From: Andy Whitcroft @ 2008-07-01 17:58 UTC (permalink / raw)
  To: linux-mm; +Cc: linux-kernel, Mel Gorman, Andy Whitcroft

When a process enters direct reclaim it will spend a considerable effort
identifying and releasing pages in the hope of obtaining a page.  However
as these pages are released asynchronously there is every possibility
that the pages will have been consumed by other allocators before the
reclaimer gets a look in.  This is particularly problematic where the
reclaimer is attempting to allocate a higher order page.  It is highly
likely that a parallel allocation will consume lower order constituent
pages as we release them preventing them coelescing into the higher order
page the reclaimer desires.

This patch set attempts to address this by temporarily collecting the pages
we are releasing onto a local free list.  Instead of freeing them to the
main buddy lists, pages are collected and coelesced on this per direct
reclaimer free list.  Pages which are freed by other processes are also
considered, where they coelesce with a page already under capture they
will be moved to the capture list.  When pressure has been applied to
a zone we then consult the capture list and if there is an appropriatly
sized page available it is taken immediatly and the remainder returned to
the free pool.  Capture is only enabled when the reclaimer's allocation
order exceeds ALLOC_COSTLY_ORDER, as free pages below this order should
naturally occur in large numbers following regular reclaim.

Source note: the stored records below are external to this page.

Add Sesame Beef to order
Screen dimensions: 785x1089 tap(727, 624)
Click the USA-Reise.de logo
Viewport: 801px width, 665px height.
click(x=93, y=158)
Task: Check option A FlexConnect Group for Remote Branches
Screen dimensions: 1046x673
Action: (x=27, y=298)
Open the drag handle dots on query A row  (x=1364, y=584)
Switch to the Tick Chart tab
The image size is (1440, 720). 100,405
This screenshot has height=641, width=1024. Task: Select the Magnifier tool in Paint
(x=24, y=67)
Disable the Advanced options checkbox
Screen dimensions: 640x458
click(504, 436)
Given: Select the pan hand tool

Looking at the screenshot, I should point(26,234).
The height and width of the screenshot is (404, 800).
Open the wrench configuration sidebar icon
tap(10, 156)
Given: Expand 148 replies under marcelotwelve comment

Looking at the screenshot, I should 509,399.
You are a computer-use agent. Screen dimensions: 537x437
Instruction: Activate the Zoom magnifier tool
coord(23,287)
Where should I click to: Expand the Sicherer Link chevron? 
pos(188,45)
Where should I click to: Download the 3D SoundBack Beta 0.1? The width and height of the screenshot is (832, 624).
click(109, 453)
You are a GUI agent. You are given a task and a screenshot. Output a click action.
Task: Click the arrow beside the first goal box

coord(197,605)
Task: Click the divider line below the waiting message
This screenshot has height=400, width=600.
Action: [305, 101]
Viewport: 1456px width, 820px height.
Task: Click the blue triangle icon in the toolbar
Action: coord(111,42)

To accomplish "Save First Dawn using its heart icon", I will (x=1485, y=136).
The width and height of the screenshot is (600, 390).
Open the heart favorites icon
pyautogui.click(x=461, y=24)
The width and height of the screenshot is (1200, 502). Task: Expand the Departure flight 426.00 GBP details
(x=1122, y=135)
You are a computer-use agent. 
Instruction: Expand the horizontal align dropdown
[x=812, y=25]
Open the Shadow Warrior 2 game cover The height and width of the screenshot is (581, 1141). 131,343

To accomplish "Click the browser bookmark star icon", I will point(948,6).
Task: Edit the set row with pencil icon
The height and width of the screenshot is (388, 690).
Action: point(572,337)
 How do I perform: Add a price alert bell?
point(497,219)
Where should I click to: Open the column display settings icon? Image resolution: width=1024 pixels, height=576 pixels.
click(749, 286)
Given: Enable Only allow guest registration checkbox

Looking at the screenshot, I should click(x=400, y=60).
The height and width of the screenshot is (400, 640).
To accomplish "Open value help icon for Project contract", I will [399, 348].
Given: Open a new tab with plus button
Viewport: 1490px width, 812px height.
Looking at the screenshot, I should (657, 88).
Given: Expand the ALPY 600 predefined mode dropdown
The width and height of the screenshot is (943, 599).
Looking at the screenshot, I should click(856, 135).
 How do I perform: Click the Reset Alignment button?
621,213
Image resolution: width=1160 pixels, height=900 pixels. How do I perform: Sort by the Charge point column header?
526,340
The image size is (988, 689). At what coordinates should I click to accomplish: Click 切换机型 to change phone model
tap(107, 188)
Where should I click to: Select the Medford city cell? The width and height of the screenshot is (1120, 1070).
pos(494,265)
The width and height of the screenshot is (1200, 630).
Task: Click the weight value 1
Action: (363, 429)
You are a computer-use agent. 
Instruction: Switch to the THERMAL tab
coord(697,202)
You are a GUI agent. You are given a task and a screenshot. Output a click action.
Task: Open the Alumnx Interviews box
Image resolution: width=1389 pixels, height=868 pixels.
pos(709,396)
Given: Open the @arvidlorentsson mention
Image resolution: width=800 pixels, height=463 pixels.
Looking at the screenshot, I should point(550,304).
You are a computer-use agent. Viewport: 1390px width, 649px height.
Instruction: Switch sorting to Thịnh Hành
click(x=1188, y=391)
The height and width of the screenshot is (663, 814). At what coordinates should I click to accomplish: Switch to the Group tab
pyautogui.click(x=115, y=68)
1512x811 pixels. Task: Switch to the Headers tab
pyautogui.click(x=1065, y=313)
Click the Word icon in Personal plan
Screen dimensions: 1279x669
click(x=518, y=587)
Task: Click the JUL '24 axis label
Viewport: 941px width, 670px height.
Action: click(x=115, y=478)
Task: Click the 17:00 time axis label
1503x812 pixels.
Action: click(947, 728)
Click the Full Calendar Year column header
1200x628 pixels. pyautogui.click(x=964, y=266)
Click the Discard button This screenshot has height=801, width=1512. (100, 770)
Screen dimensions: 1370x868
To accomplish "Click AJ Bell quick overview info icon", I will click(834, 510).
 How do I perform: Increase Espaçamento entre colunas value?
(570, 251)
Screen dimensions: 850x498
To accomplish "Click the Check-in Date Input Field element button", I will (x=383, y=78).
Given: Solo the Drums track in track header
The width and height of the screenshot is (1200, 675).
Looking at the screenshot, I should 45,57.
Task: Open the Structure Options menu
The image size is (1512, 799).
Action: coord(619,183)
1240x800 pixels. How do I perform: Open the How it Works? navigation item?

Thanks go to Mel Gorman for numerous discussions during the development
of this patch and for his repeated reviews.

Signed-off-by: Andy Whitcroft <apw@shadowen.org>
---
 include/linux/mm_types.h   |    1 +
 include/linux/page-flags.h |    6 ++
 mm/internal.h              |    6 ++
 mm/page_alloc.c            |  142 +++++++++++++++++++++++++++++++++++++++++++-
 mm/vmscan.c                |  112 +++++++++++++++++++++++++++++------
 5 files changed, 247 insertions(+), 20 deletions(-)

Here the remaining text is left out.